A square metre of surface, one metre from the 1 candela light source, 1 lumen falls on this surface. incidently, the lux measured on a surface 1 metre from the 1 candela source is also 1 Lux. So at this point (only) both 1 lumen and 1 lux are the same. So how can the lumen be the source?
Thats is how they calibrate/normalise between the different units. It makes it easy to judge how bright a surface (lux) will be from a bulb of specified brightness (lumens). Candela is not used for total output intensity either, the candela unit is the power emitted by a light source in a particular direction.
Candela: intensity of a beam output form a light source, think single dimensional measurement (though in practice a small area will always be used.
Lumen: Luminous power of all beams output from a light source, normalised so 1 lumen is output from an omnidirectional light source of one candela
Lux: Light hitting a surface, given by lumens per square meter.
To bring this back to more practical discussion. My HID kit (legal) outputs 3100-3400lumens with a color temp of 4300k, a 50W halogen outputs 800-900lumens at around 3000k. A tail light is around 200lumens.
Coldrider
3rd July 2012, 23:49
My practical experience is replacing my orignal headlamp oem bulb with a repco artic blue, same watts, but throws a beam such that I can see as much with my tinted visor at night, as with the original with a clear visor. I think it is more luminous because it throws a beam with less holes and scatter in it.

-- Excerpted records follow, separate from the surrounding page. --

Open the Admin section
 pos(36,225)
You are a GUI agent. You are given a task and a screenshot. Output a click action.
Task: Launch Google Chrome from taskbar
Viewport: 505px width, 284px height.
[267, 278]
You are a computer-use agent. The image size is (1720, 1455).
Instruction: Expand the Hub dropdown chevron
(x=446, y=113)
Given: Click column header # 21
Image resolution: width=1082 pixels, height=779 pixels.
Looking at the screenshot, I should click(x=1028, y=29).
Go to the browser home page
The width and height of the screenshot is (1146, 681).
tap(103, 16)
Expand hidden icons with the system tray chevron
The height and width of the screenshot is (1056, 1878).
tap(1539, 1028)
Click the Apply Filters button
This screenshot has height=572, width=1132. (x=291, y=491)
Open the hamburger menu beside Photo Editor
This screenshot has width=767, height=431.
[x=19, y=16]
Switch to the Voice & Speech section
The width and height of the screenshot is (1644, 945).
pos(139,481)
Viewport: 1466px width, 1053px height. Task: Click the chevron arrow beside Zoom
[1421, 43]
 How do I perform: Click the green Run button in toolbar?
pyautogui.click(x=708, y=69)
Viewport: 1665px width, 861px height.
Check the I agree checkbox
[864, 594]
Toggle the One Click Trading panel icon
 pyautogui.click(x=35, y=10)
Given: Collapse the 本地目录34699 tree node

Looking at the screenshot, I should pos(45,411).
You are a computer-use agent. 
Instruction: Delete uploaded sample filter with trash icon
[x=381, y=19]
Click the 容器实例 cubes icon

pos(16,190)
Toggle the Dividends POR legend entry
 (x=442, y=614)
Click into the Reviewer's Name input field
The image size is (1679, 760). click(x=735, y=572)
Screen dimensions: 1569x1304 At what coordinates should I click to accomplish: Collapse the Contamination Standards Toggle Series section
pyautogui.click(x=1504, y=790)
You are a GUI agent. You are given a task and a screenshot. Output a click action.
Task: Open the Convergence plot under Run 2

The bulb also relies heavily on the light reflector design, which is alot harder to alter, if at all. Some models will no doubt be very affected by this.
FROSTY
9th July 2012, 18:37
hey spokes-not taking the piss here-Try wearing dark sunnies about 15 minutes before you ride and as you are getting on the bike. It tricks your eyes into working better
nzspokes
9th July 2012, 18:54
hey spokes-not taking the piss here-Try wearing dark sunnies about 15 minutes before you ride and as you are getting on the bike. It tricks your eyes into working better
Ive tried that for MTB riding. Worked ok so you have night eyes from the start. But I adjusted my low beam so will see how that works out Wednesday night.